Rengetsu’s poetic work is based on an extensive corpus of waka poetry, poems that follow the pattern of thirty-one syllables, structured following the cadence 5-7-5-7-7. Waka poems have a long history in Japan. Their composition requires a solid literary education, based on the use of complex grammar, as well as historical and literary allusions. The words selected and the phrases constructed have many ways of being interpreted and, from this perspective, their interpretation, and translation, depend on context, mood, feelings expressed, subtleties and the way in which all the elements of the poem relate to one another.

Rengetsu, calligrapher

Ōtagaki Rengetsu is considered one of the foremost female calligraphers in the history of Japanese art, especially for her expressiveness, personality, sensitivity, cleanliness, proportion and the perfect composition of her strokes. Many of Rengetsu’s poems are written on tanzaku. It is believed that, during her life, Rengetsu wrote more than 20,000 tanzaku; everyone who visited her took away with them at least one tanzaku, whether they bought one or as a gift for having bought one of her ceramics. Many of these were later mounted onto vertical scrolls in order to be hung and shown in the toko no ma.

Rengetsu, ceramicist

Despite not being a professional ceramicist, Rengetsu created a vast corpus of thousands of ceramics which came from a practice initiated probably in the 1830s in Awataguchi, the main ceramics district of Kyoto. It was there that the basics of the art of ceramics could be observed and learnt. Additionally, to make her ceramics more attractive, to sell them and earn a living, she decided to start decorating them with her own poems, with calligraphy or etched on the surface of bowls, plates, tea pots, censers and all kinds of everyday objects, as well as for the ceremonial practices of cha-no-yu and sencha.

Rengetsu, painter

Beyond ceramics, the art of calligraphy and poetic composition, Rengetsu also produced some paintings on paper.
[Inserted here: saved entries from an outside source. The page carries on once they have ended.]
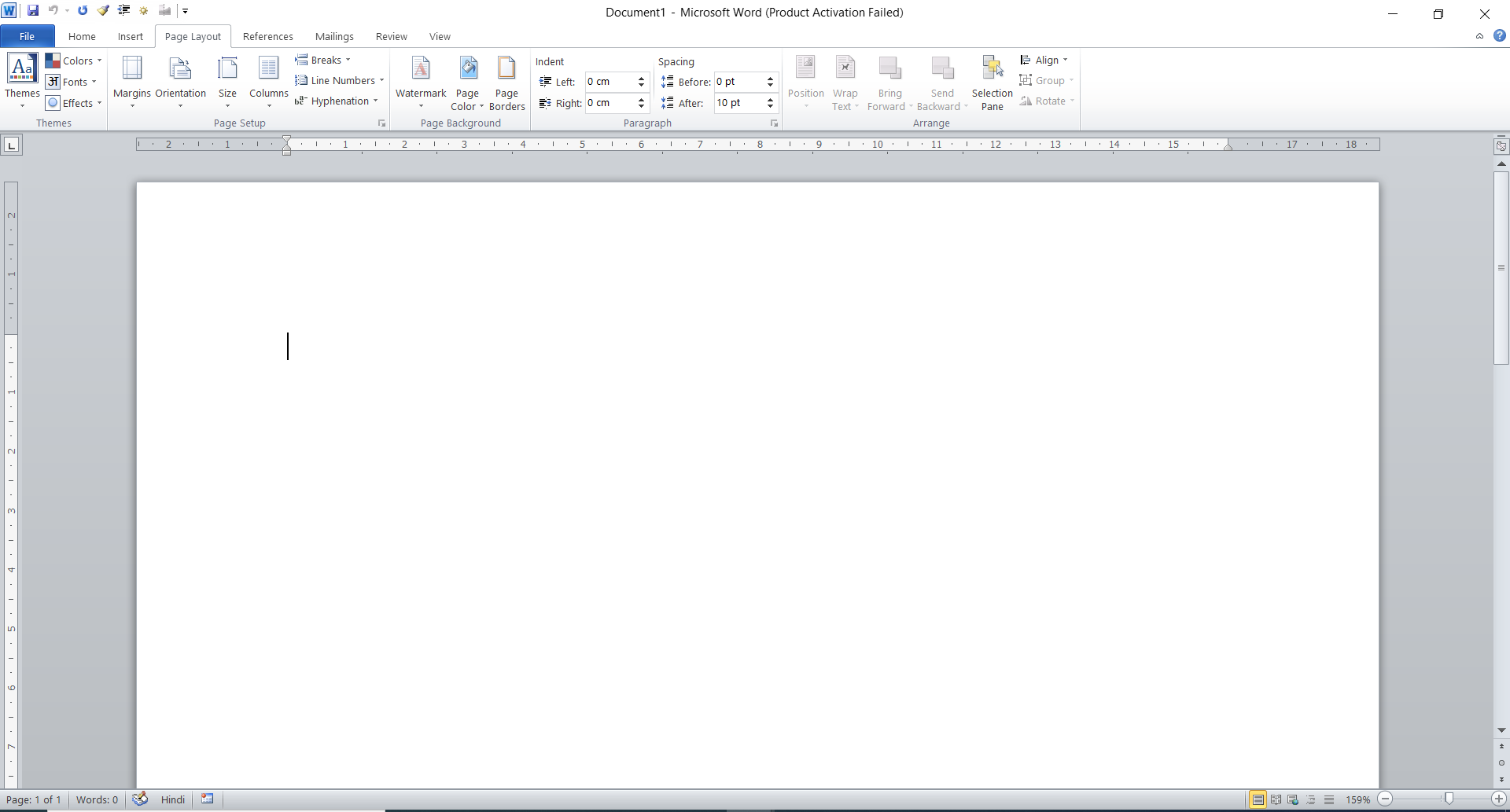The height and width of the screenshot is (812, 1510).
Task: Switch to Draft view
Action: click(1329, 799)
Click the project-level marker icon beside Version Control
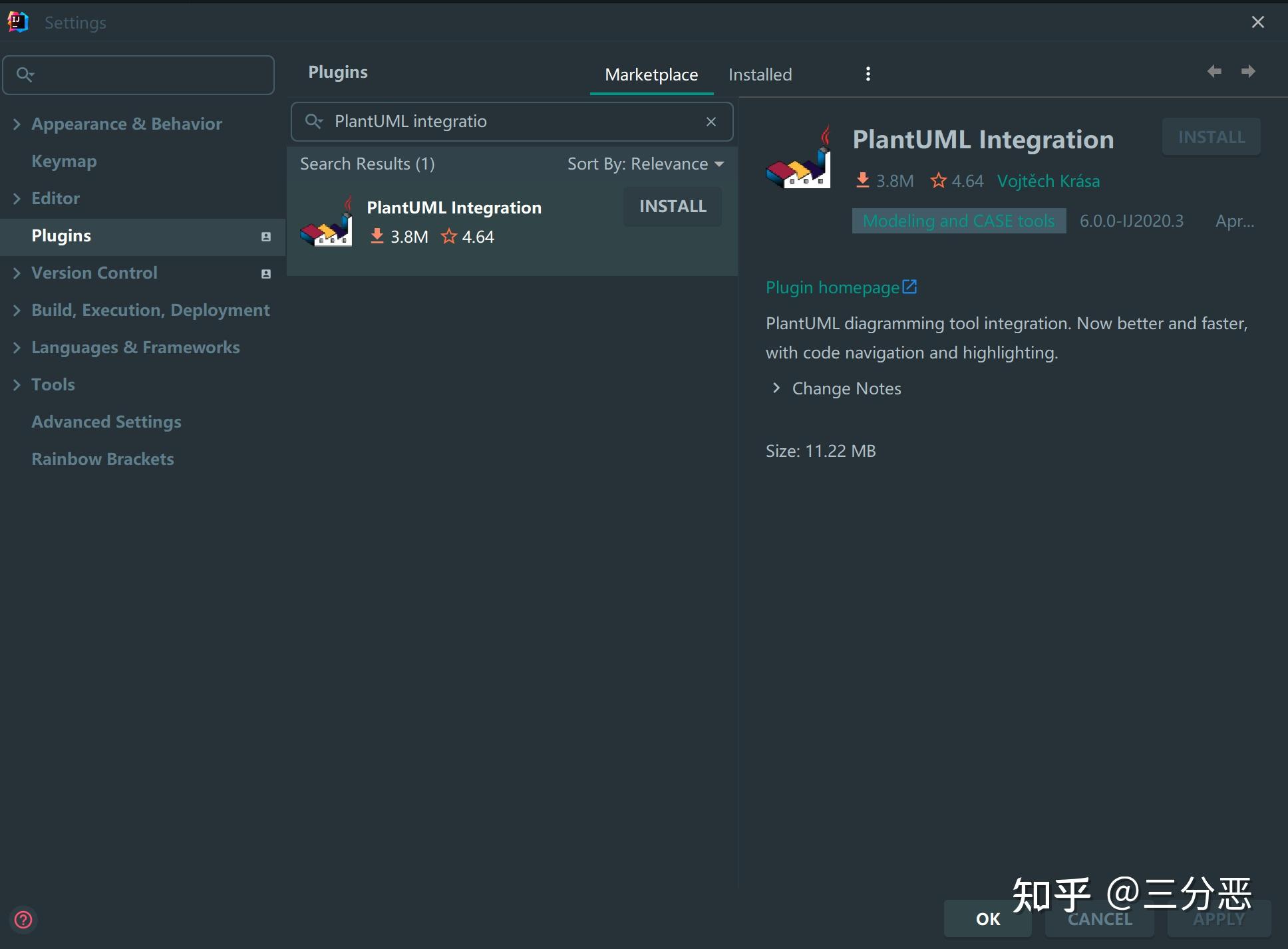 click(266, 274)
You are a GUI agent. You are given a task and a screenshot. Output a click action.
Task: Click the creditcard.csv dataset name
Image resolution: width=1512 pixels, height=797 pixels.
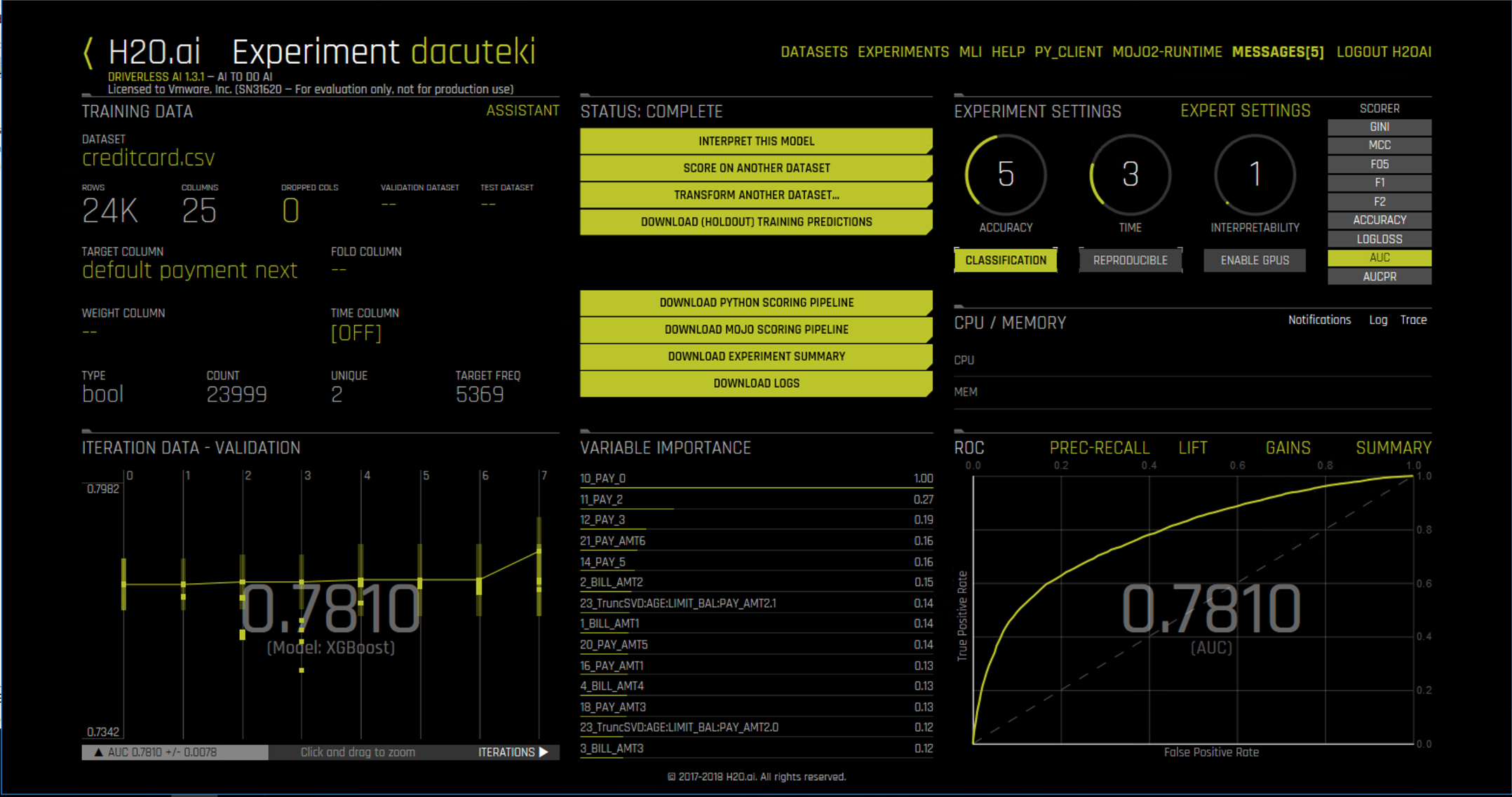tap(149, 158)
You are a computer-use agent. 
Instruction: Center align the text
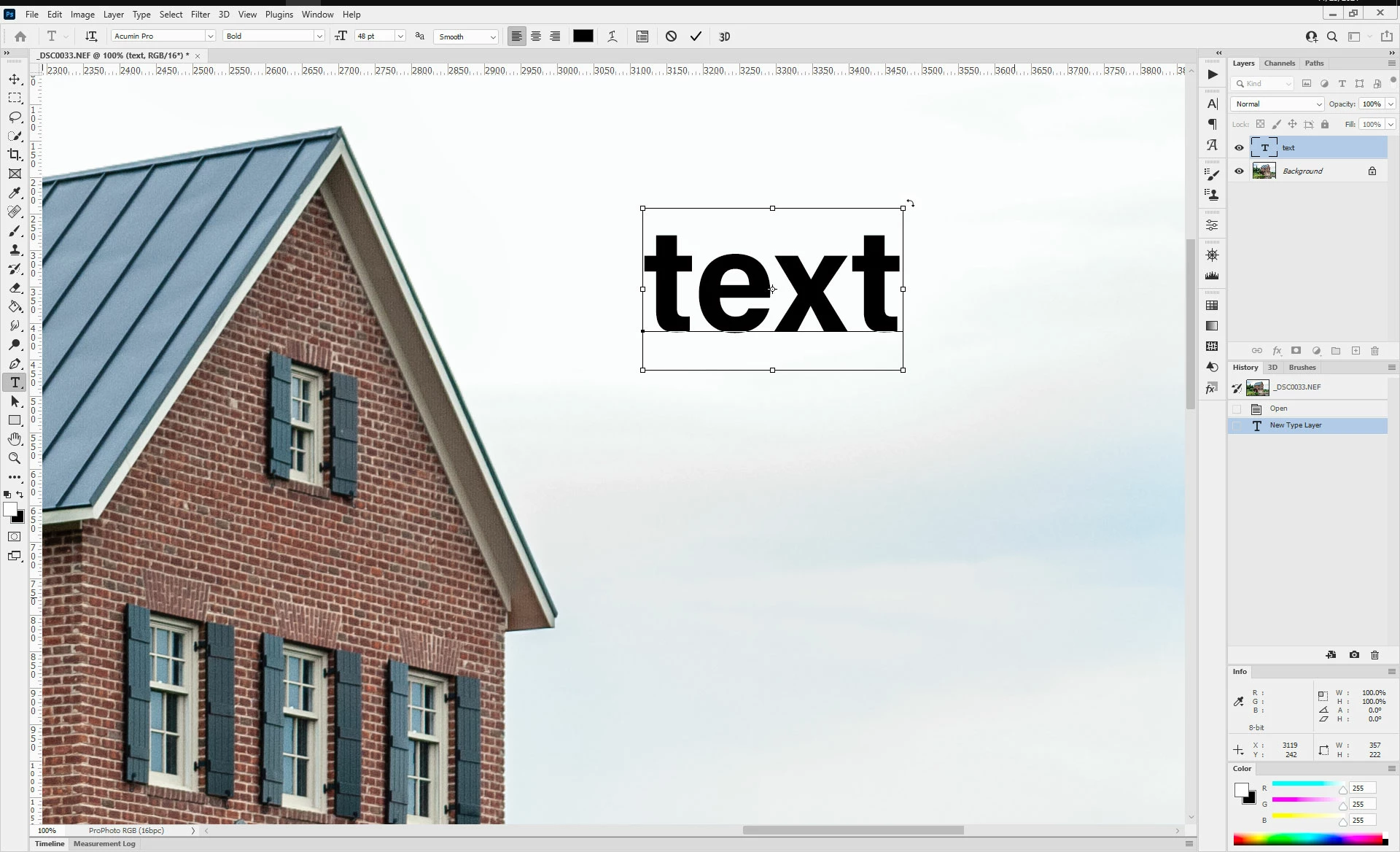click(536, 36)
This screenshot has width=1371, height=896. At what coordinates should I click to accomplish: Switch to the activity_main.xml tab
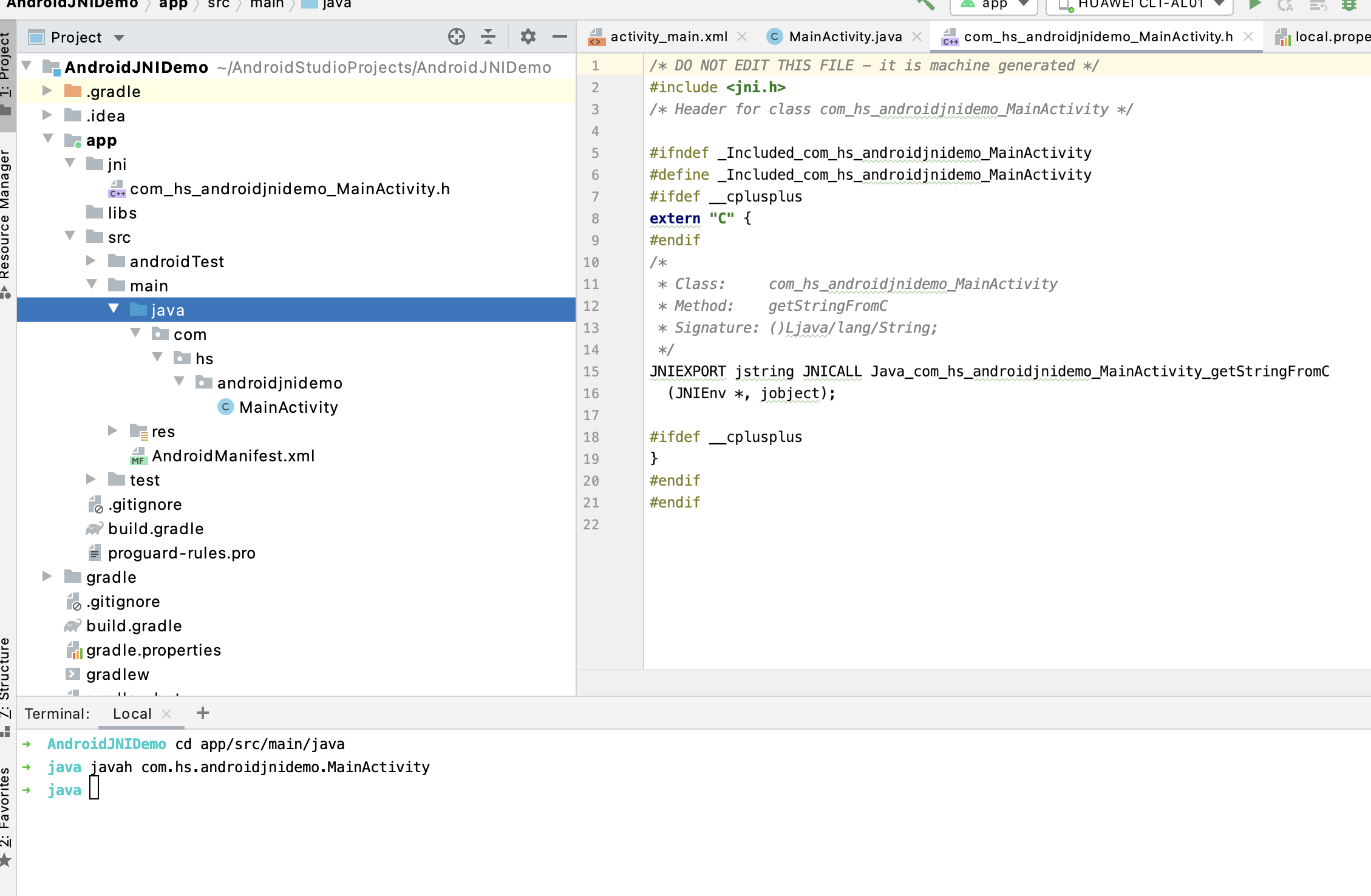(x=668, y=37)
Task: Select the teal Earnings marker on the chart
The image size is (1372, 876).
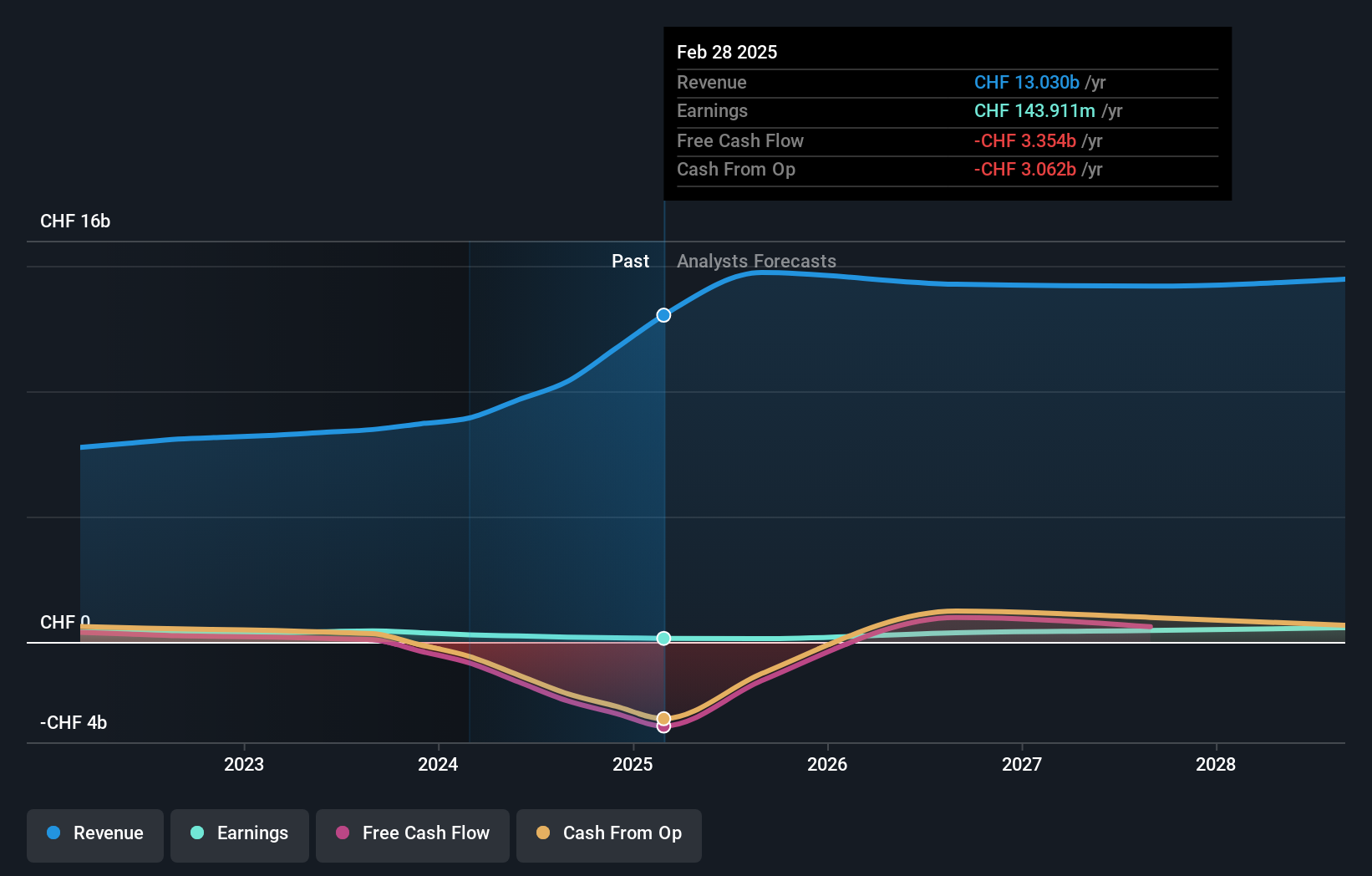Action: tap(663, 639)
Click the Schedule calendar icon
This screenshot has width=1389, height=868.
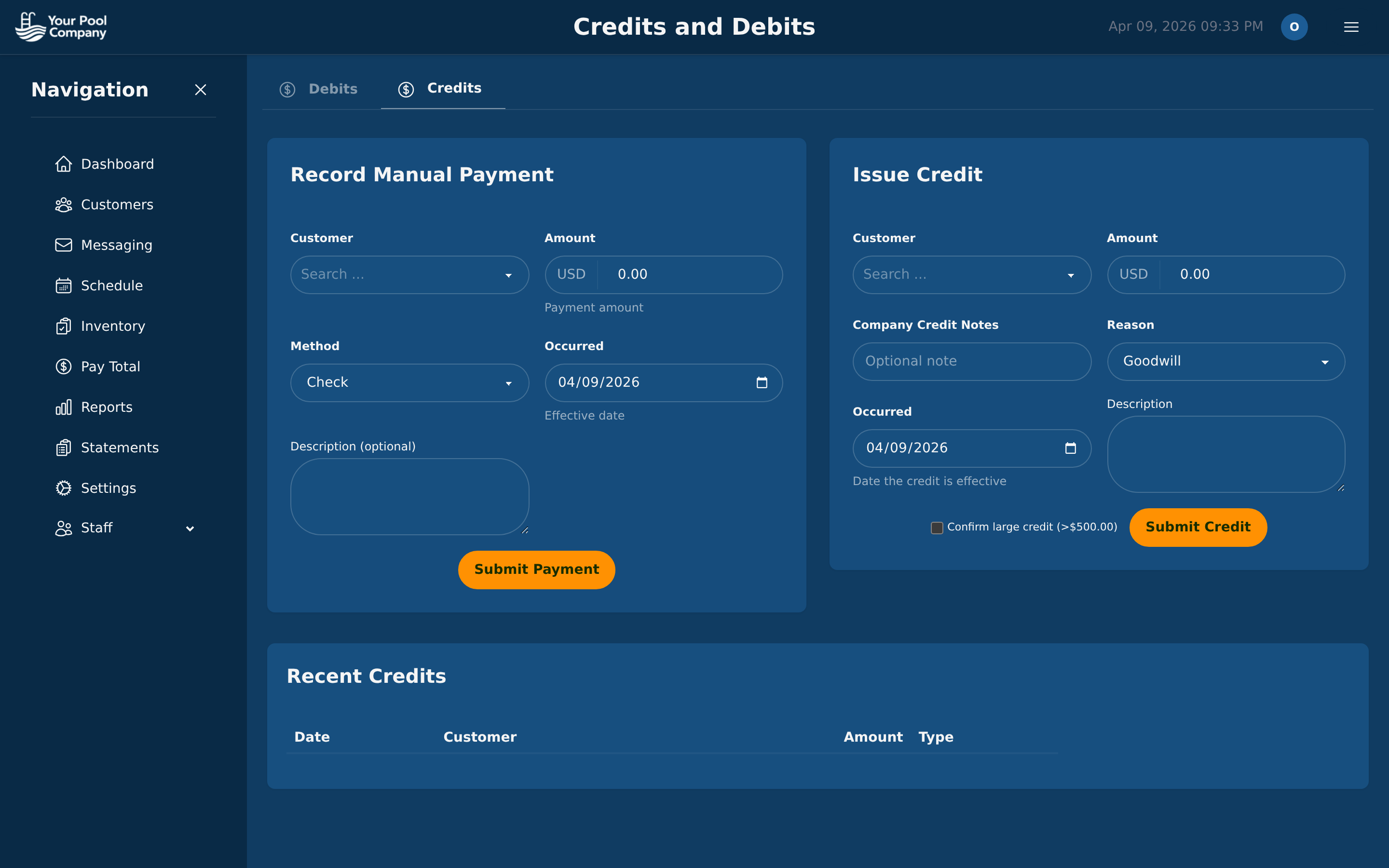[x=64, y=285]
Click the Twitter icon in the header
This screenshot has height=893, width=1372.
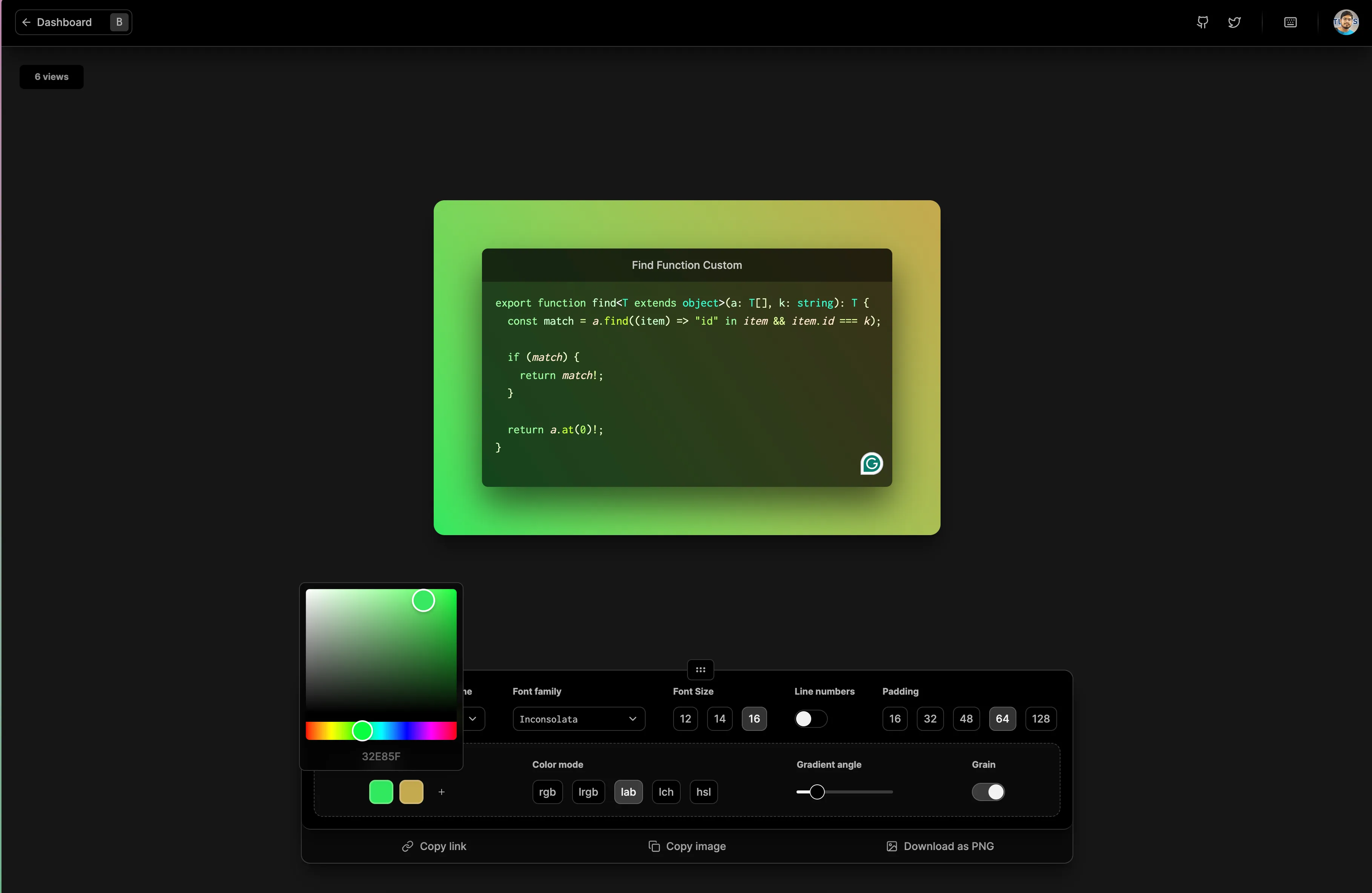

In these cases, they were paintings made to accompany and illustrate some of her calligraphy poems. The style of these paintings, learnt in an amateur way, came close to that of the artists from the Shijō school of Kyoto and was characterised by simple compositions representing everyday objects, though, on occasion, more complex scenes were painted. More often, however, Rengetsu worked with professional artists creating works of great sensitivity and quality, principally with painters in Kyoto.